Hermitian codes and complete intersections

TL;DR

This paper provides a geometric characterization of minimum-weight codewords in Hermitian codes over finite fields, linking algebraic curves and divisors to code properties, and proposes an algorithm for counting these codewords.

Contribution

It introduces a novel geometric framework for understanding minimum-weight codewords in Hermitian codes and develops an algorithm for their enumeration.

Findings

Characterization of minimum-weight codewords via complete intersection divisors.

Identification of specific algebraic curves associated with minimum-weight codewords.
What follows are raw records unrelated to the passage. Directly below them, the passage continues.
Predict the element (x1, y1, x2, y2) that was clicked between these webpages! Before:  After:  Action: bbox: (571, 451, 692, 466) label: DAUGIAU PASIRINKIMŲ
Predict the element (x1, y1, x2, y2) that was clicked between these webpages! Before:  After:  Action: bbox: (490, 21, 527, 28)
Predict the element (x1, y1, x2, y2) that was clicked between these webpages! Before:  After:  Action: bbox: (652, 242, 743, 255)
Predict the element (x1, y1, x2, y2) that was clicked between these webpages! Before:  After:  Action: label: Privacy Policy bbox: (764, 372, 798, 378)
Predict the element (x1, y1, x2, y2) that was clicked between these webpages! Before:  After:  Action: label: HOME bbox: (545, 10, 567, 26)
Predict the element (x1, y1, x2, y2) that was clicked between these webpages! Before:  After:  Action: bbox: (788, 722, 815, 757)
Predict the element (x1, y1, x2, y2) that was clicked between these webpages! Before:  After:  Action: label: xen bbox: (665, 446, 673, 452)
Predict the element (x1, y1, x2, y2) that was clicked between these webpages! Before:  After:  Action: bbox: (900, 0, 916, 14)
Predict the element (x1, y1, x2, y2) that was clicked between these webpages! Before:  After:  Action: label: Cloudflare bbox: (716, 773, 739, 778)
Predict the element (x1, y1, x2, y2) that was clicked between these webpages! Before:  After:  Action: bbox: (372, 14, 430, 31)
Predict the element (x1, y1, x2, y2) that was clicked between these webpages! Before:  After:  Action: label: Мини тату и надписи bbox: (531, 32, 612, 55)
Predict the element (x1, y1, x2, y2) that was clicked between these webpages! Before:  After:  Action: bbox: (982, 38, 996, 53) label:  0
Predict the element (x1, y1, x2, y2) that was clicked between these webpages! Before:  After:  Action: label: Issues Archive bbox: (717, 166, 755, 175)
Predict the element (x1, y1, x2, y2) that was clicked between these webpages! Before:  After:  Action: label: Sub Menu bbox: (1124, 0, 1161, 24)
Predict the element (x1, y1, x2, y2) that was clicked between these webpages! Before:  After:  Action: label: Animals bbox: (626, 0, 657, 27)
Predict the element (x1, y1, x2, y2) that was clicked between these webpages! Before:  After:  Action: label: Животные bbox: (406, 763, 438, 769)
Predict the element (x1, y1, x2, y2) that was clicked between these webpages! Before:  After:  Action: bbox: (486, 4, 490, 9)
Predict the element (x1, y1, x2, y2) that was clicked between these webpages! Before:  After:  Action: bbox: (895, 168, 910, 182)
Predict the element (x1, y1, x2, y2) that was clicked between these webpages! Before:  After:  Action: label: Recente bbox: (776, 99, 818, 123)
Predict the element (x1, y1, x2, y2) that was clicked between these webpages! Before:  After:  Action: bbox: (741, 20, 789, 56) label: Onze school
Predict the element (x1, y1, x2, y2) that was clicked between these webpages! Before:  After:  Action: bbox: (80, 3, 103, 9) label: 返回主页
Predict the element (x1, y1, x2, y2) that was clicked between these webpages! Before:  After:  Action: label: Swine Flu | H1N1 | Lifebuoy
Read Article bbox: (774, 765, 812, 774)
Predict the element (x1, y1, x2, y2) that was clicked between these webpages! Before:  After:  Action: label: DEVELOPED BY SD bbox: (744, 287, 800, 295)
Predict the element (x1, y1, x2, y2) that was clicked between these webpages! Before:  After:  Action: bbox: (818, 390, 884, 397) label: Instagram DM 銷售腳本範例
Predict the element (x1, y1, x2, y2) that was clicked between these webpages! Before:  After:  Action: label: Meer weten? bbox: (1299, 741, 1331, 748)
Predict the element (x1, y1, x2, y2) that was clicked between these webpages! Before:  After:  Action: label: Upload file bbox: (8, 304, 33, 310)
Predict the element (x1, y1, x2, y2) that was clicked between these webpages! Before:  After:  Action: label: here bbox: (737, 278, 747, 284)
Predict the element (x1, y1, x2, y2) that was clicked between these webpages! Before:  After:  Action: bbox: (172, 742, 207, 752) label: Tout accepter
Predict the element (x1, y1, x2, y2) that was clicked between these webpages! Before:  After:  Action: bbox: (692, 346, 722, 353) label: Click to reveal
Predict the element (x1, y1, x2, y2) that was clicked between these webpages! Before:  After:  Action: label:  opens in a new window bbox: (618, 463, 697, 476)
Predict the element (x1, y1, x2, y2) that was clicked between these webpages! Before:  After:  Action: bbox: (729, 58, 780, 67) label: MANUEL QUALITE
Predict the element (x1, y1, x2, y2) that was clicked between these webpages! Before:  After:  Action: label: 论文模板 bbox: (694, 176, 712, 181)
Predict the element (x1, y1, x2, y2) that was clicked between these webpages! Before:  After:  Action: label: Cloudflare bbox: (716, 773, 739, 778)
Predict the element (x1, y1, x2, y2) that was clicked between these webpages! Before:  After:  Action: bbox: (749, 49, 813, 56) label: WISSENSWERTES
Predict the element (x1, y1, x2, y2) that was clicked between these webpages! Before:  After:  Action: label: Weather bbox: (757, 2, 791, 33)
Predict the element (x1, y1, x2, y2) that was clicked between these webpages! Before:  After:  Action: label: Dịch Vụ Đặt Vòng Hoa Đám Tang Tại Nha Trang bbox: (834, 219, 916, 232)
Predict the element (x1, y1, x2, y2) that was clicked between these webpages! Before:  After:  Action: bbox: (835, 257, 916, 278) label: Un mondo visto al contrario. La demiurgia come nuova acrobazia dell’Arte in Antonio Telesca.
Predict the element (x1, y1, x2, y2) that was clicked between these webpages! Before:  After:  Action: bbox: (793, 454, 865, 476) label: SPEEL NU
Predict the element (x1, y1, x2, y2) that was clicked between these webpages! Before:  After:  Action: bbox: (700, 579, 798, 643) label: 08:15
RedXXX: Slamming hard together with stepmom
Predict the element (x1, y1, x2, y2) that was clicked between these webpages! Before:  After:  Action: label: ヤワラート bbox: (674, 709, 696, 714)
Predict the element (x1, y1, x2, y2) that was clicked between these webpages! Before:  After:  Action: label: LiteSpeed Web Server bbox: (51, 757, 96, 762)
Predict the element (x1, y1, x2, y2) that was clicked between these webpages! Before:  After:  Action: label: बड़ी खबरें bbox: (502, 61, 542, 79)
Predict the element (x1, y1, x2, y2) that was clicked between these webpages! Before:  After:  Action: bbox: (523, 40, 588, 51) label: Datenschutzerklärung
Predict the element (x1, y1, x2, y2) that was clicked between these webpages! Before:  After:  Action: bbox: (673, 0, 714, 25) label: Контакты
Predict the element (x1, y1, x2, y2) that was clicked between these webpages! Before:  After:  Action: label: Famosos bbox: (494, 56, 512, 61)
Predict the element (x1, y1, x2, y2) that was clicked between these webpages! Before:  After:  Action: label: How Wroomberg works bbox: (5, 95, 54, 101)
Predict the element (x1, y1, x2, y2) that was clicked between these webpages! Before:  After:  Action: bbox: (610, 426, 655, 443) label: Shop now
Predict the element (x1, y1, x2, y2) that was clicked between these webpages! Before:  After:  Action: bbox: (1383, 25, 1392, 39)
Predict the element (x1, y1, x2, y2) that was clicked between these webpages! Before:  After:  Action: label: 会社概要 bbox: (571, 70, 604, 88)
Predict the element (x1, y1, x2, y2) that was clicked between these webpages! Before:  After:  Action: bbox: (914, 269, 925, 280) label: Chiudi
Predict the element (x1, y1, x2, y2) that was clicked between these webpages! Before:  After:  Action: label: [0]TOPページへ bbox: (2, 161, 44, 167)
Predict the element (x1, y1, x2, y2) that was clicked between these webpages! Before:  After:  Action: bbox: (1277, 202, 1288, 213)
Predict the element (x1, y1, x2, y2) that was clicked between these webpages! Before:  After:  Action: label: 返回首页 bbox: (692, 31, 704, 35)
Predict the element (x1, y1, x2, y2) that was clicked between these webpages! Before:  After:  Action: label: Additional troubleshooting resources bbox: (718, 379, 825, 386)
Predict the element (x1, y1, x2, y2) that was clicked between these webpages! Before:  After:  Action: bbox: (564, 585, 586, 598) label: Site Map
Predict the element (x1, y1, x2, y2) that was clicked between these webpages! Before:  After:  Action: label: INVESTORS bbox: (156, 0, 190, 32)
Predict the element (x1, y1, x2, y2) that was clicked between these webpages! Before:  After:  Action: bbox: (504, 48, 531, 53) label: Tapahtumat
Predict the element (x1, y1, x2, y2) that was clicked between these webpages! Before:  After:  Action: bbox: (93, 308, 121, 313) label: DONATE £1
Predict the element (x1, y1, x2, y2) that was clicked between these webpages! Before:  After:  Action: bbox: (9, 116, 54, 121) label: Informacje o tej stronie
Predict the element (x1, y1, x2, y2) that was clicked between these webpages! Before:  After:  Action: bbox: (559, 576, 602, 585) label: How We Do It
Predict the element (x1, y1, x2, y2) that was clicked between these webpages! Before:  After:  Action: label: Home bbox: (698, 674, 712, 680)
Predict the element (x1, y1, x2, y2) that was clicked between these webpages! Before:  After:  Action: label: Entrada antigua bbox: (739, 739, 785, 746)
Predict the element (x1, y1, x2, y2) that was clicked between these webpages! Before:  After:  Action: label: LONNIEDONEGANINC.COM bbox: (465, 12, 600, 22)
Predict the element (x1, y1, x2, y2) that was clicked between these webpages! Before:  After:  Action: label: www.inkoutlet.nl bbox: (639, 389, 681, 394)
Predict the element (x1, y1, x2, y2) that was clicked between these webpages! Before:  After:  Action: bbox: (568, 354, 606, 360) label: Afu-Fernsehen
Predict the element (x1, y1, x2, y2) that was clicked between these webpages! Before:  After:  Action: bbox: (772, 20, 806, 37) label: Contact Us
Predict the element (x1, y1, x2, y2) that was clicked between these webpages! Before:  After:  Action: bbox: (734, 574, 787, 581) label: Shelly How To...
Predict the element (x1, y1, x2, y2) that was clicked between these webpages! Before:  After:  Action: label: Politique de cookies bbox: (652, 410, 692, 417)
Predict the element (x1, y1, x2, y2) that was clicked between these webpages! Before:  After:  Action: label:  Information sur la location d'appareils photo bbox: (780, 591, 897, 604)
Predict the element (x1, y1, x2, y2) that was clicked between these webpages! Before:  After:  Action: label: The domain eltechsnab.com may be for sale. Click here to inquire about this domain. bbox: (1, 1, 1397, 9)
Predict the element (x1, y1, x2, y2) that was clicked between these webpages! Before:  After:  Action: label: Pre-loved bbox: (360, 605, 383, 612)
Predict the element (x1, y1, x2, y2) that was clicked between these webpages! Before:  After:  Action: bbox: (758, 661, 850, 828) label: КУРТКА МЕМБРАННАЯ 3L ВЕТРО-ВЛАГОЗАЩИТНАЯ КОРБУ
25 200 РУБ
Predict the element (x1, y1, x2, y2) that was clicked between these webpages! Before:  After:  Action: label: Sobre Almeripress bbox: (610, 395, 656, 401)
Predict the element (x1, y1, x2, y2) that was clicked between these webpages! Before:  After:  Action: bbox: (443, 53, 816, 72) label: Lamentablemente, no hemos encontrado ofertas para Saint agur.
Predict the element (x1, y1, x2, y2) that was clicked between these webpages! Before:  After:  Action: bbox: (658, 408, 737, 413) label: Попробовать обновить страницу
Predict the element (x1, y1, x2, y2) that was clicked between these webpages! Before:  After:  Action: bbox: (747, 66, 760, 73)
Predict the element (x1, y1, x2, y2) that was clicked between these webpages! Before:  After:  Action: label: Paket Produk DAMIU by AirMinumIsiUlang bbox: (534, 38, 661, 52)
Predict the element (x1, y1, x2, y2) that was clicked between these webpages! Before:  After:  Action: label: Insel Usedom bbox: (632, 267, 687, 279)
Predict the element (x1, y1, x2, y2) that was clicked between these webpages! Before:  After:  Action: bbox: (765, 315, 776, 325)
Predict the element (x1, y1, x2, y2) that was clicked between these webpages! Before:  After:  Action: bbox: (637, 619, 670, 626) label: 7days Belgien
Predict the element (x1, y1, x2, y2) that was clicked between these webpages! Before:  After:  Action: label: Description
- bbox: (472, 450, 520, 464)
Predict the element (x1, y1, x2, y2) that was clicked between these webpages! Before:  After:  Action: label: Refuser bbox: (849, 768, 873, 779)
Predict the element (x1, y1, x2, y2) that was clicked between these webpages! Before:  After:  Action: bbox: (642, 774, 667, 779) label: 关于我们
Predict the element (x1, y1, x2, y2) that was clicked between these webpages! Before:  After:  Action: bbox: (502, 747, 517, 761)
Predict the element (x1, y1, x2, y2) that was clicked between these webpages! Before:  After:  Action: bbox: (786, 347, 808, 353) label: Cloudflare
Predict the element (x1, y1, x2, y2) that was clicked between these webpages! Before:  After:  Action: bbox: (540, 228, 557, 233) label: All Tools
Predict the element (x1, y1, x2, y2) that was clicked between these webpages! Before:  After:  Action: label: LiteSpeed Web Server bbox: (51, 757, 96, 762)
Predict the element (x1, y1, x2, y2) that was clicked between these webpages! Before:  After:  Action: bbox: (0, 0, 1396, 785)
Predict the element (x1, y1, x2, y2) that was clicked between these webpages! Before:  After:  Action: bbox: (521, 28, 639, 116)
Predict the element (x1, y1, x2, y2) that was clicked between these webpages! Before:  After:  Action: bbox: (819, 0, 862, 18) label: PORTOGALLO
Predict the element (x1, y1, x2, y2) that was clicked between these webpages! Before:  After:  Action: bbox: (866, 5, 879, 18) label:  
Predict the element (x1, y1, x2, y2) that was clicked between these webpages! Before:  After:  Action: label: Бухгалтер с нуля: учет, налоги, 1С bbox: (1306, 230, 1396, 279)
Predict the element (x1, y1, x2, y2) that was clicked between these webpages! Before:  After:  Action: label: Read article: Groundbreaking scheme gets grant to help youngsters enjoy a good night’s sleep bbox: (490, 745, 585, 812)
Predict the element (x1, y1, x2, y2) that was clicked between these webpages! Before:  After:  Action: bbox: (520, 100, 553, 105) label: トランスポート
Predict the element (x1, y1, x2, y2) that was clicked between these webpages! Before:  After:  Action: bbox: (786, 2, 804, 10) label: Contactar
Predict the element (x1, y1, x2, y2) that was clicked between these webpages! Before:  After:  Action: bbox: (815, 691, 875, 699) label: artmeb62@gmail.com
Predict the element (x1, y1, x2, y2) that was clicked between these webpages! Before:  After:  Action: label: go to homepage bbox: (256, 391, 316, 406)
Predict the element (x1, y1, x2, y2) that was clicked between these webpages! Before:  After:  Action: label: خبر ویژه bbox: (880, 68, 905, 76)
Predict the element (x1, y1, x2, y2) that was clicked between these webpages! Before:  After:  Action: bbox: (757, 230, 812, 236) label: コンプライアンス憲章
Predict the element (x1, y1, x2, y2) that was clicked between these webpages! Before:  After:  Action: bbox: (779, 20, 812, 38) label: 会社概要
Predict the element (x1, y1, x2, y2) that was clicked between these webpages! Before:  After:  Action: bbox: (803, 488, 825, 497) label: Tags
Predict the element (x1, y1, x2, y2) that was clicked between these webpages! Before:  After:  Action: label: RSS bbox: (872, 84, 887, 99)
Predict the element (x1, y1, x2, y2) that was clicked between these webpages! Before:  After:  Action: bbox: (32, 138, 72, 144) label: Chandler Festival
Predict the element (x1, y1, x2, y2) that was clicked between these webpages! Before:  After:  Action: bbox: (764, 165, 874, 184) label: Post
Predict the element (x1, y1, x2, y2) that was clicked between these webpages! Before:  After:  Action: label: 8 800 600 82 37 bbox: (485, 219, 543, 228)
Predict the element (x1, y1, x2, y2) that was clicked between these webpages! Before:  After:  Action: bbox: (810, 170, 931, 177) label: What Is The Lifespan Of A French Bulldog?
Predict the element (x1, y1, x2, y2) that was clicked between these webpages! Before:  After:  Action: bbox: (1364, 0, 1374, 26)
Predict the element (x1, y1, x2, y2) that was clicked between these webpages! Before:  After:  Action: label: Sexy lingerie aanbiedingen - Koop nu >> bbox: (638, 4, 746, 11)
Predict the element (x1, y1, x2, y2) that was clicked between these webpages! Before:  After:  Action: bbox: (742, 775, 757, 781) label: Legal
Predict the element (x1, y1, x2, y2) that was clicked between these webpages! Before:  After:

An efficient algorithm for counting minimum-weight codewords, validated against MAGMA.

Abstract

In this paper we present a geometrical characterization for the minimum-weight codewords of the Hermitian codes over the fields $\mathbb{F}_{q^2}$ in the third and fourth phase, namely with distance $d \geq q^2-q$. We consider the unique writing $\mu q + \lambda (q+1)$ of the distance $d$ with $\mu, \lambda$ non negative integers, and $\mu \leq q$, and prove that the minimum-weight codewords correspond to complete intersection divisors cut on the Hermitian curve $\mathcal{H}$ by curves $\mathcal X$ of degree $\mu+\lambda$ having $x^\mu y^\lambda$ as leading term w.r.t. the $\texttt{DegRevLex}$ term ordering (with $y>x$). Moreover, we show that any such curve $\mathcal X$ corresponds to minimum-weight codewords provided that the complete intersection divisor $\mathcal{H}\cap \mathcal X$ is made of simple $\mathbb{F}_{q^2}$-points. Finally, using this geometric characterization, we propose an algorithm to compute the number of minimum weight codewords and we present comparison tables between our algorithm and MAGMA command $\mathtt{MinimumWords}$.